So, while the hanger steaks are chilling out, I whipped up a batch of camp potatoes.  The recipe for these is very simple.  Wash and dry about 5-6 large russet potatoes (or Yukon Gold), then slice thinly into 1/8″ thick chips.  Half and slice one medium sweet onion.  Then mix potatoes and onions and place in the middle of two sheets of heavy duty aluminum foil.  Drizzle with olive oil and dot with pats of butter (use 3/4 stick of butter total).  Then, for seasoning, dust liberally with Oakridge BBQ Game Bird & Chicken rub.  To seal, gather up the two long ends and roll them together until they are down tight against the pile of potatoes, then roll each end in the same way.  Make sure you don’t poke any holes in the foil and your wraps are nice and tight.

Usually, I put this foil package right on top of a good-sized bed of white-hot coals and cook for about 30 minutes on each side.  However, my grill is too small to cook these and everything else I wanted to cook, so I cheated and threw these in a 400º oven on a sheet pan for 1 hour.  Worked great.

By this time, my lump charcoal was just about ready, so I got my Weber kettle setup for indirect cooking.  Here lately, I’ve been experimenting with using one coal basket and no coal grate.  I’ve found this allows me to situate the coals about 2 inches lower in the kettle which helps give me more even heat at the cooking grate level.

For this cook, I was using the reverse sear method, so I put the hanger steaks on the opposite side to start with indirect heat.

For the long, thin ones, you’ll notice I folded them in half.  This helped them cook more evenly and at the same rate as the larger pieces.  After I placed them on the grill, I put the lid on and left it on for about 35 minutes.

By this time, several of the steaks were reading around 120º internal, so I flipped those over the coals and began searing them.  After a few minutes on each side, they were right at 135º, which was a bit higher than I wanted, but not too bad.  I removed them and placed them in a aluminum pan and covered with foil tightly to let them rest.

Then I quickly replaced the coal grate and dumped the coals out of the basket and added a few more.  This set the stage for my final dinner guest…  grilled carrots.

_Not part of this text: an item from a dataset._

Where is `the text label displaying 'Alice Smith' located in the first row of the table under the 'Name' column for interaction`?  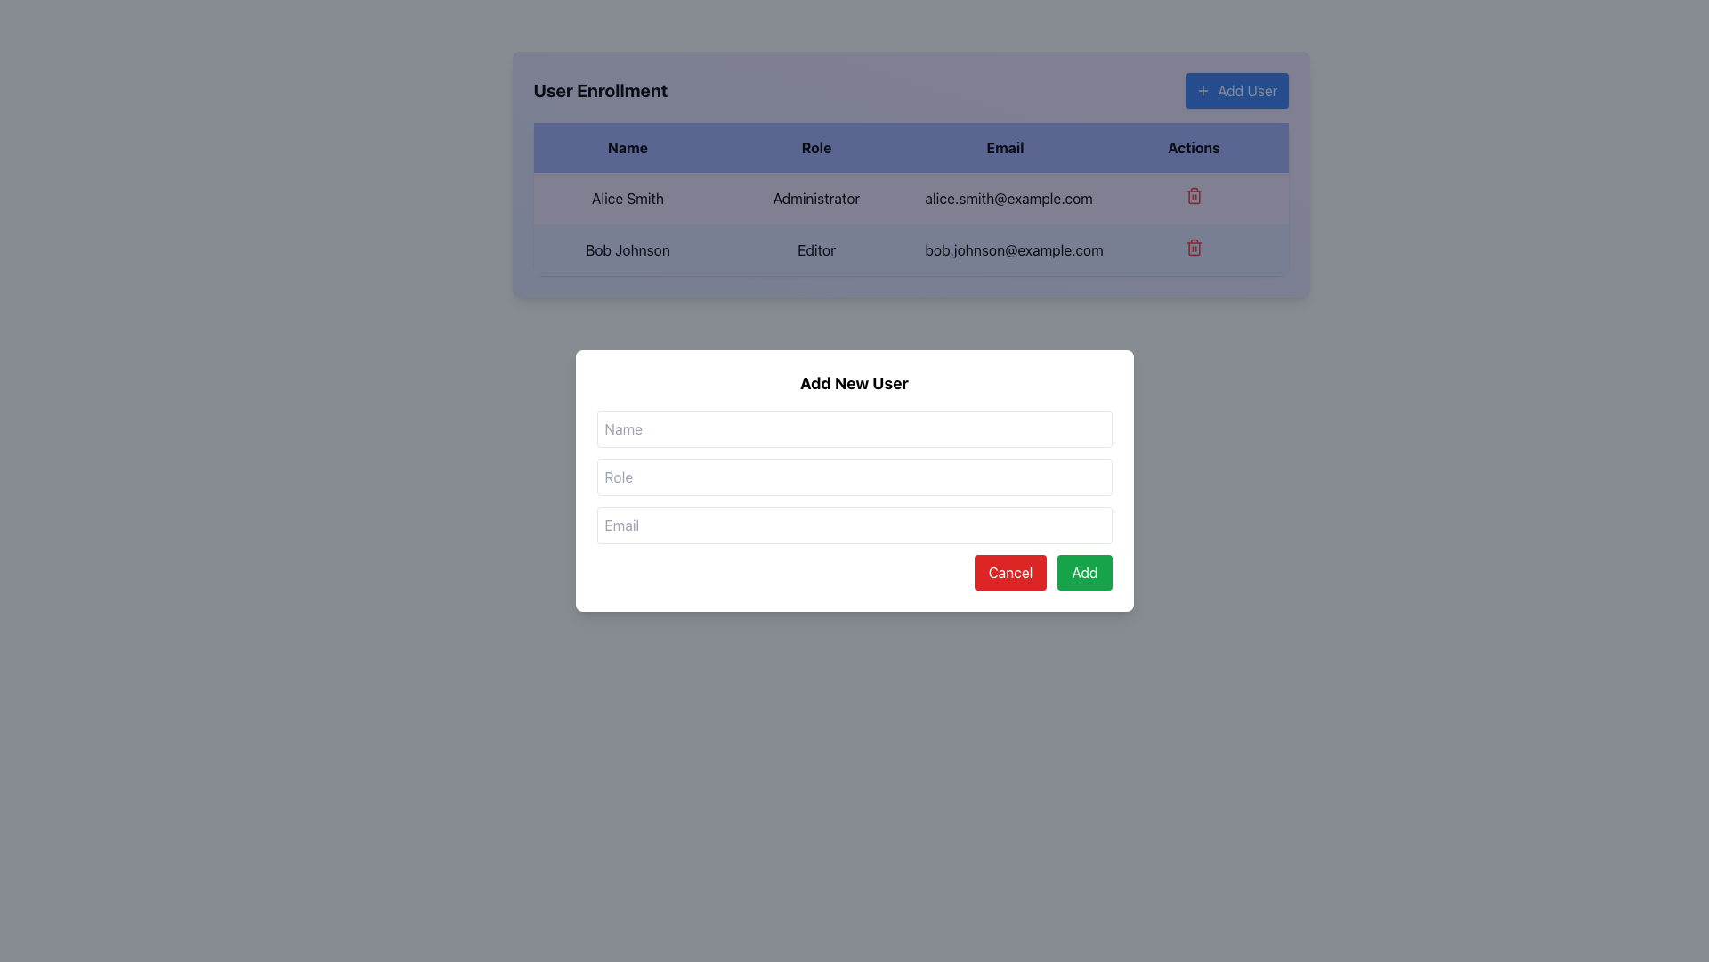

These were super-easy. Just give the carrots a good scrub with a rough kitchen sponge then a good rinse in cold water. Pat dry and apply a light coating of olive oil and sea salt. Note: next time I make these, I’ll dust them with some of our Santa Maria Steak rub in place of using just plain salt. I meant to do that this time but I forgot!

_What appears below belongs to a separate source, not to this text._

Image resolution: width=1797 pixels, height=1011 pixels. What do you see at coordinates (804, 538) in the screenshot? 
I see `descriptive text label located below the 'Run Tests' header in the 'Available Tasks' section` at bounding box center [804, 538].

The carrots took about 15 minutes total.  But you had to watch them like a hawk and keep rotating them or else they’d get burnt on the bottom side.  The end result was nothing short of phenomenal carrots, so I’ll be doing this again for sure!

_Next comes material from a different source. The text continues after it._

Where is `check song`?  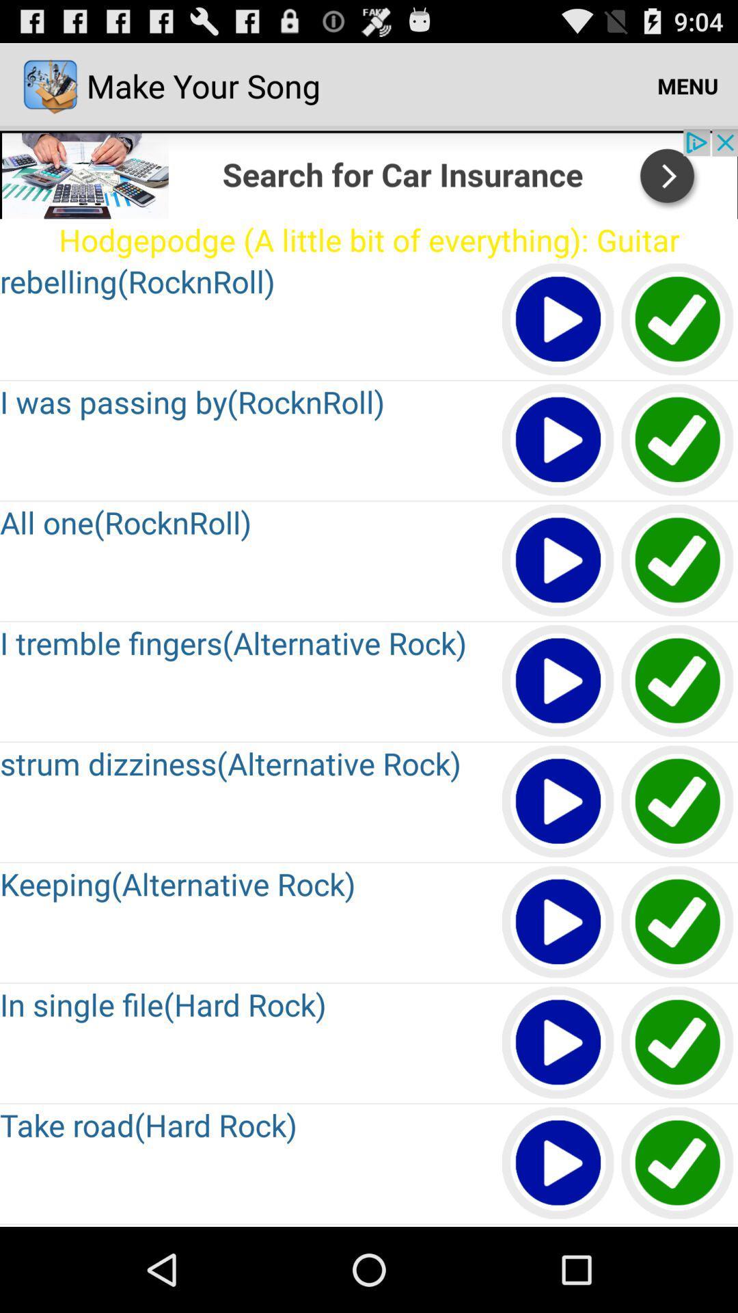 check song is located at coordinates (678, 682).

Now, it’s time to slice the hanger steaks and plate everything up.  I decided early on to make steak sandwiches.  So, I needed a suitable sauce.  I ended up making a simple horseradish sauce that went perfectly with the meat.  The sauce consisted of 1 tsp of fresh ground horseradish, 1 Tbsp of dijon mustard and 1 Tbsp of real mayo.

Now for the money shots…

WOW!  Talk about flavor!  Hands-down, this was the best piece of beef I’ve had the pleasure of eating in a very, very long time. Beef flavor was off the charts, au jus was fantastic and it was very tender. Almost melted in your mouth. Plus, I know I’m biased, but the Oakridge BBQ Santa Maria rub went perfectly with it.